Background: Olfactory dysfunction, including anosmia and hyposmia is difficult to treat. Although the mechanism is not well known, stellate ganglion block (SGB) is used to treat olfactory dysfunction. There are no prior studies on the long-term effects of SGB on olfactory dysfunction. The purpose of this study was to evaluate the continuity of therapeutic effects and patient satisfaction with SGB treatment. Methods: This was a follow-up study carried out via a telephonic survey. The olfactory function of the patient was evaluated using a visual analog scale (VAS). We checked VAS three times: VAS-I (pre-treatment VAS), VAS-A (post-treatment VAS), and VAS-C (VAS at follow up telephone survey). We divided the subjects into 2 groups according to their responsiveness to SGB: the responsive (R group) and the unresponsive groups (UR group).
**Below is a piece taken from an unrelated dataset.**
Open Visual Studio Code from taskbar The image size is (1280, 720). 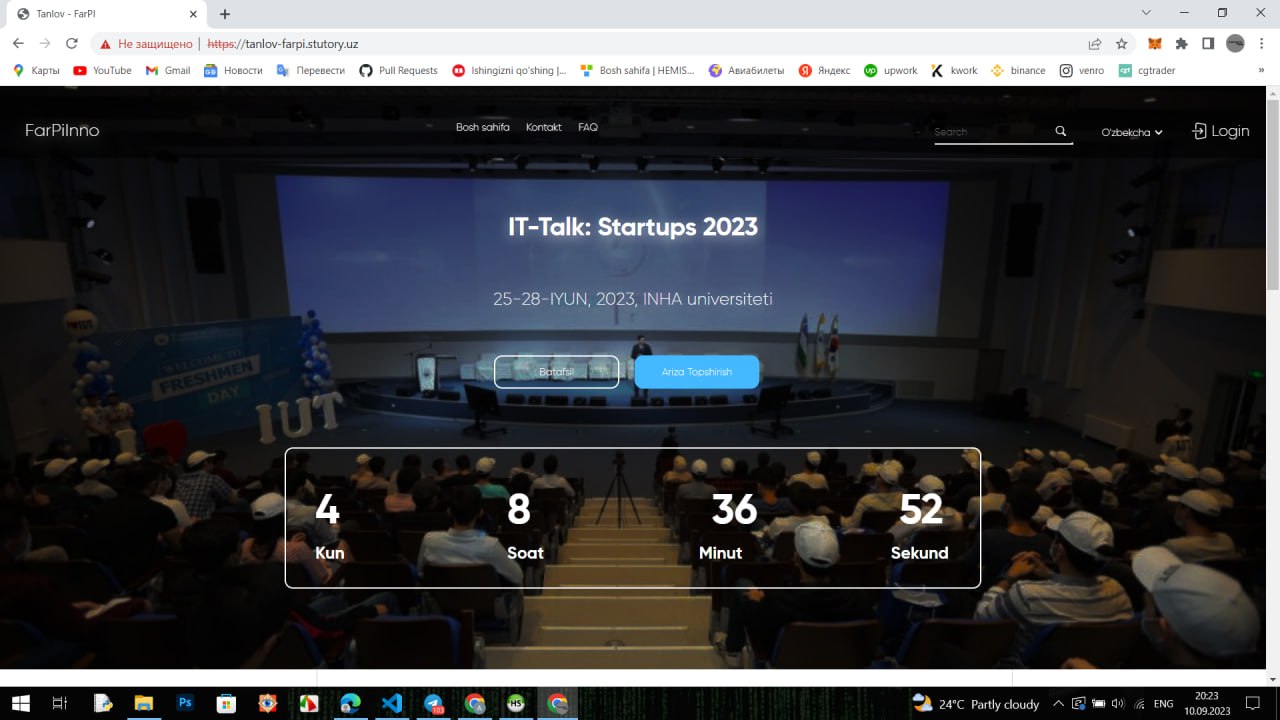click(392, 703)
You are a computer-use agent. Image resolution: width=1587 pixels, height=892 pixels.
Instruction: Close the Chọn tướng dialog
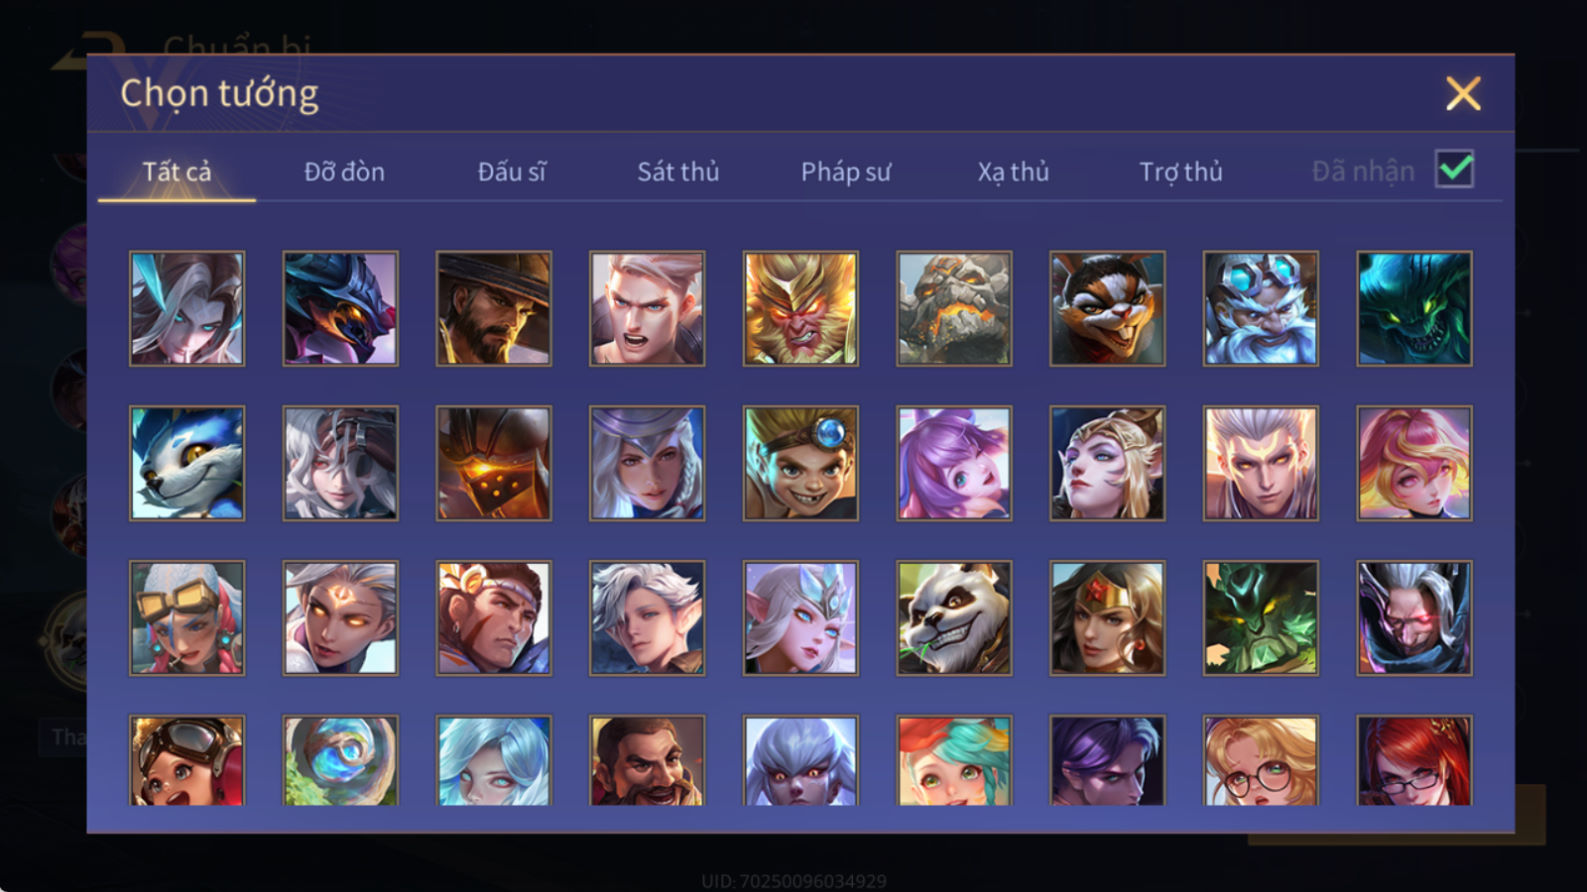[x=1463, y=94]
Patient satisfaction was evaluated using a Likert scale. Results: Out of the 40 subjects, 37 responded to the telephone survey. In the UR group, there was difference in the olfactory function. However, in the R group, there were significant VAS differences; VAS-I was $9.6{\pm}0.7$, VAS-A was $5.1{\pm}4.2$, and VAS-C was $2.7{\pm}$2.7 (P < 0.05). On the Likert scale, patient satisfaction was as follows: grade 1, 17 patients (45.9%); grade 2, 6 patients (16.2%); grade 3, 6 patients (16.2%); and grade 4, 8 patients (21.6%). Conclusions: SGB is a safe, long-lasting, and effective therapeutic modality for olfactory dysfunction treatment.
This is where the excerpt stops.